Second, Balich told me he believes people today are being paid to demonstrate.
“It’s paid for by groups,” he said of today’s protests.
Others also claim Indivisible is not an authentic movement. White House Press Secretary Sean Spicer told Fox News on Feb. 6 the movement wasn’t grass roots but “Astroturf,” meaning phony.
I should point out that I could find no reports substantiating claims that Indivisible demonstrators are paid protesters. I also challenge the depiction that today’s protests are all violent and profanity-laced.
I asked Balich, in light of last week’s appearance by three women at the Will County Board meeting, how often he’d been challenged in person by others objecting to his conservative views.
He said in 2010, after the township board approved a resolution he proposed to declare English the official language of Homer Township, people burned him in effigy in Culver Park.
“This is nothing for me,” he said of the backlash over the article about women. “This is mild compared to that (Culver Park protest).”

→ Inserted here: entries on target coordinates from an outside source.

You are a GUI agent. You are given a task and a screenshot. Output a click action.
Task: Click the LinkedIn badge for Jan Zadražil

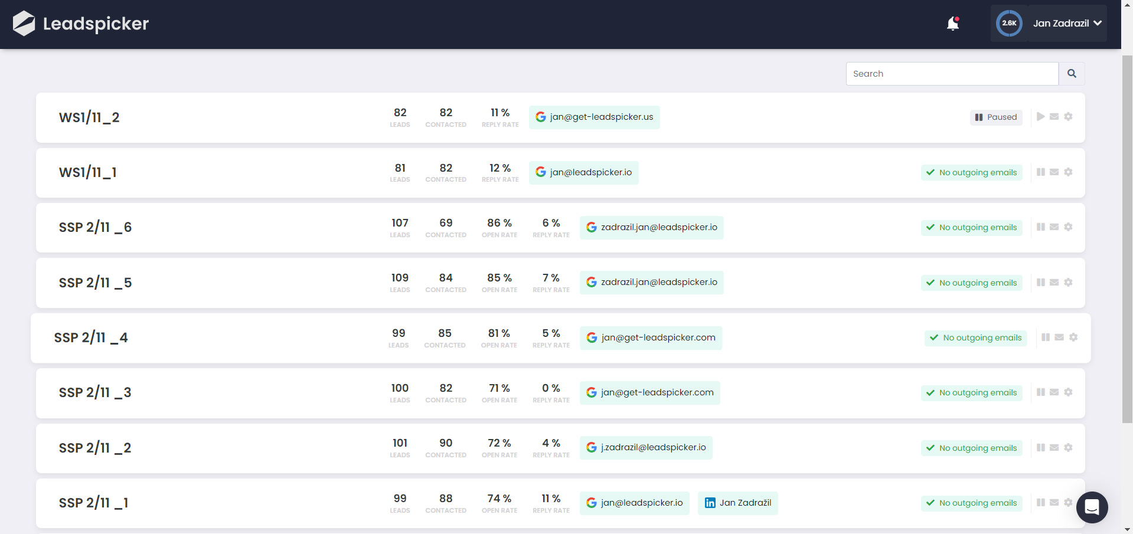click(737, 503)
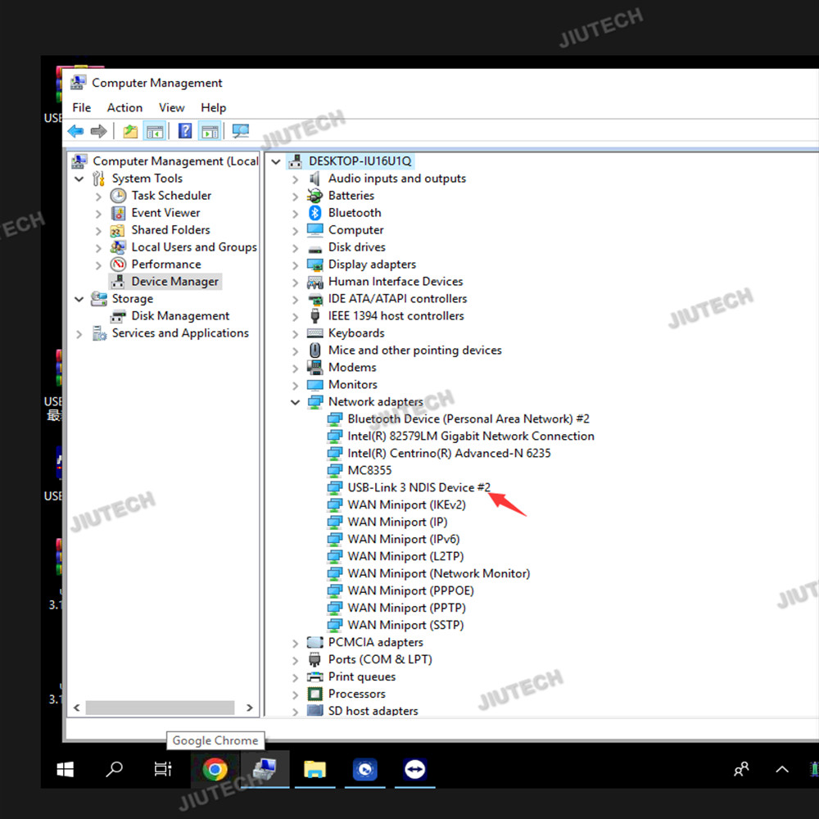Expand the Bluetooth device category
This screenshot has width=819, height=819.
tap(296, 213)
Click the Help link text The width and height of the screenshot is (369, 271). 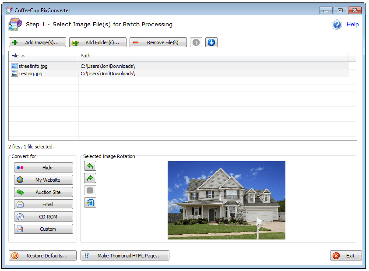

Balich responded to the current controversy by publishing a piece on Monday titled, “Will County Board member under siege from local leftist women’s group.” The article invites readers to contribute to his re-election campaign.
“Please don’t let the left get away with these Alinsky tactics,” the article said, referring to the late Saul Alinsky, whose book “Rules for Radicals” is a guide for organizing community protests. “Let’s push back and not let the left drowned [sic] out our voices and silence our right to free speech.”
Free speech has consequences. Milo Yiannopoulos gained notoriety for expressing conservative views. Many critics thought he often crossed the line and promoted hate speech, but supporters stood by him. That is, until he defended adult males having sexual relationships with 13-year-old boys.
Reaction was swift. An invitation to speak at this week’s Conservative Political Action Conference was withdrawn. A lucrative book deal was canceled. He resigned from Breitbart News.
I see the controversy over Yiannopoulos as a manifestation of the gradual decline in civility over political discourse. I believe it also represents the fractured nature of the coalition that makes up support for the Republican majority.
GOP supporters include sensible moderates, fiscal watchdogs and Christian conservatives. Trump voters included “forgotten” men and women enduring stagnant wages and rural Americans disillusioned by a perceived lack of economic prospects. Good, salt of the earth folks.
But the coalition includes some who reflect society’s more sinister views. Many Republicans have been too reluctant to denounce the views of white supremacists, anti-Semites, racists, xenophobes, misogynists, Islamophobes and others who use hate speech to gain fame, power and money.
Gradually, the threshold for outrageous speech has shifted in recent years. What was once unacceptable became tolerated. Some reveled in the new climate that decried political correctness. People said they liked Trump because he spoke his mind.
Civility proponents were slow to react. They were unaware, in many instances, of the shocking ideas exchanged on obscure online backchannels. Some ignored the hateful rhetoric, assuming it was isolated.
As hate speech became more and more normalized and mainstream, people started pushing back. Now, greater numbers are standing up and speaking out.
In my opinion, Balich’s expressions of his conservative views do not compare to Yiannopoulos’s promotion of hate speech.
But I think there is a connection between the three women who confronted Balich at last week’s county board meeting and the broader movement taking root nationally.
Dissenters are paying closer attention these days to how views are being expressed. They’re becoming more involved and standing up when they think people are being disrespected.